A team of researchers from the Politecnico di Milano and the University of Rostock (Germany) has discovered and observed in the laboratory a new type of phase transition in a bizarre quasi-crystal made of laser light. The discovery was recently published in the renowned journal Nature and could pave the way for a holistic understanding of the inner workings of complex or engineered materials and their use in advanced phase-controlled materials-based applications.
Stefano Longhi, who works in the Physics Department of the Politecnico di Milano, said: "The discovery of this new phase transition in quasi-crystals represents a breakthrough in the understanding of some fundamental phenomena of quantum matter.
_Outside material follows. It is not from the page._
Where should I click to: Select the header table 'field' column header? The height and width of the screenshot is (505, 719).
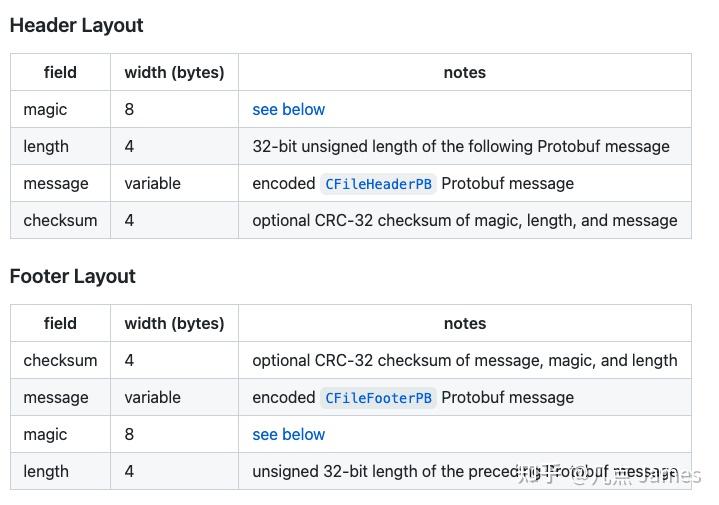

It may also pave the way for the development of a new technology and type of material unlike anything we have seen before, the properties of which we will be able to simultaneously control and modify at will. It would be a new form of matter much more flexible and controllable than the one we currently know about."
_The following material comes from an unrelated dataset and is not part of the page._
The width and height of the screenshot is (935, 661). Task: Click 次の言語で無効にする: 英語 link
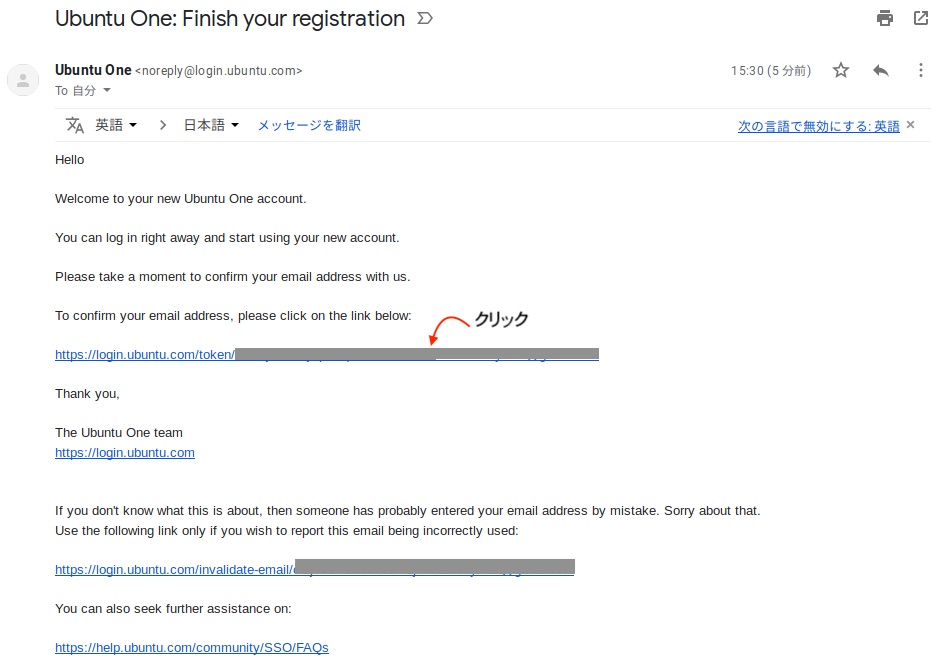(818, 126)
A typical example of phase transition is that observed in winter: small deviations from a temperature of 0°C determine whether water exists in its liquid form or as solid ice and snow. There are also less perceptible, and therefore less familiar, transitions between states (or phases) of matter that can be just as significant to the operation of many commonly used devices, from computer chips to cell phones: for example the ability or not of a material to conduct electricity, or to exchange energy or particles with the surrounding environment.
Using state-of-the-art optical technologies, the team of experimental physicists recently made a quasi-crystal of light (quasi-crystals are structures that are not perfectly ordered, like crystals, but not completely disordered and are among the rarest structures in nature) and demonstrated that seemingly independent properties in this bizarre material are actually intimately linked and can jointly undergo sudden change.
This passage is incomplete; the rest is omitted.